Exclusion criteria included (i) diabetes mellitus type 1 or insulin bolus therapy (c-peptide < 1.2 ng/ml), (ii) manifest treated coronary artery disease, myocardial infarction, pulmonary embolism, or stroke within the past 3 months, (iii) heart failure ≥ stage I NYHA, (iv) peripheral artery disease ≥ stage 2, (v) chronic kidney disease > stage 2 (GFR < 60 ml/min), (vi) manifest eating disorder, vii) dementia or manifest psychosis, or viii) other severe internal diseases.

Periodic fasting and plant-based Mediterranean diet intervention

Dietary interventions

The interventions in both groups were delivered as an intensive group-based behavioral intervention. The educational concept incorporated aspects of the mind–body program designed by the Benson–Henry Mind/Body Medical Institute of Harvard Medical School40. The dietary education included counseling, comprehensive lectures and cooking classes.

Periodic fasting and modified DASH diet intervention

Intervention within the fasting arm (Fig. 1a) started with two calorie-restricted vegan days (max 1200 kcal/day), followed by 5-days with a daily nutritional energy intake of 300–350 kcal/day, derived from vegetable juices and vegetable broth. After completion of fasting, weekly 6 h multimodal sessions were provided for a total of 10 weeks; both groups received intensified nutritional counseling/nutritional classes and additional general lifestyle recommendations for exercise and stress reduction41. The program entailed 10 h of group sessions for the initial periodic fasting and 50 h of nutritional education, which included lectures and cooking lessons. Similar to protocols from previous trials on periodic fasting in rheumatoid arthritis and diabetes mellitus type 242,43 patients were instructed to follow a modified DASH diet after the fasting period, with additional emphasis on plant-based and Mediterranean diet to optimize refeeding44,45,46.

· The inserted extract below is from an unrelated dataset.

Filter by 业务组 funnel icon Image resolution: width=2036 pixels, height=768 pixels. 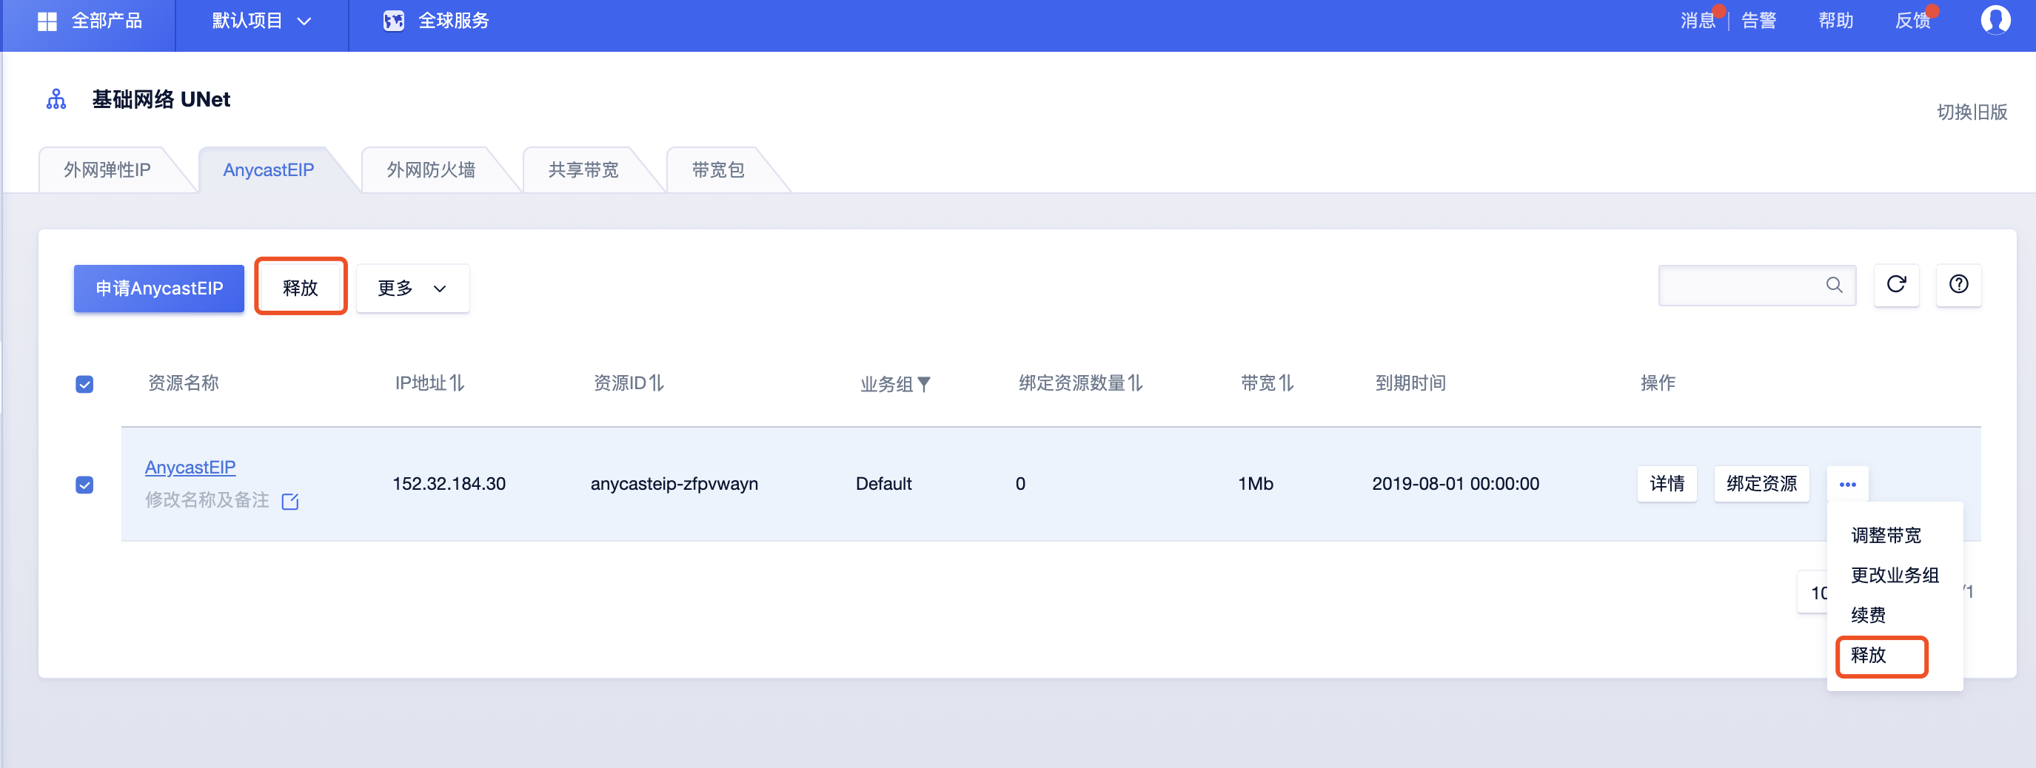pyautogui.click(x=924, y=385)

Modified DASH diet intervention

The DASH group (Fig. 1a) was trained in the Dietary Approaches to Stop Hypertension (DASH) diet, a sodium-, fat- and sugar-reduced mainly plant-based diet, which has been shown to reduce high blood pressure47,48. The intervention was similarly delivered as an the fasting group-based behavioral intervention with aspects of the mind–body program of the Benson–Henry Mind/Body Medical Institute, Harvard Medical School40. Overall, the program consisted of 50 h of group sessions over a period of 10 weeks and also included comprehensive lectures and cooking lessons.

Randomization

Patients were randomly allocated to Fasting or DASH by block-randomization with randomly varying block lengths, stratified by a) study center, and b) the intake/non-intake of antihypertensive medication. The randomization list was created by a biometrician not involved in patient recruitment or assessment using the Random Allocation Software49. The list was password-secured and only the biometrician was able to access it. On this basis, sealed, sequentially numbered opaque envelopes containing the treatment assignments were prepared.

Outcome measures

Outcomes were assessed at baseline and at 1 and 12 weeks after randomization by a blinded outcome assessor who was not involved in patient recruitment, allocation, or treatment. Two primary outcome measures were defined: 24 h ambulatory systolic blood pressure at week 12 and the Homeostasis Model Assessment (HOMA)-index at week 12.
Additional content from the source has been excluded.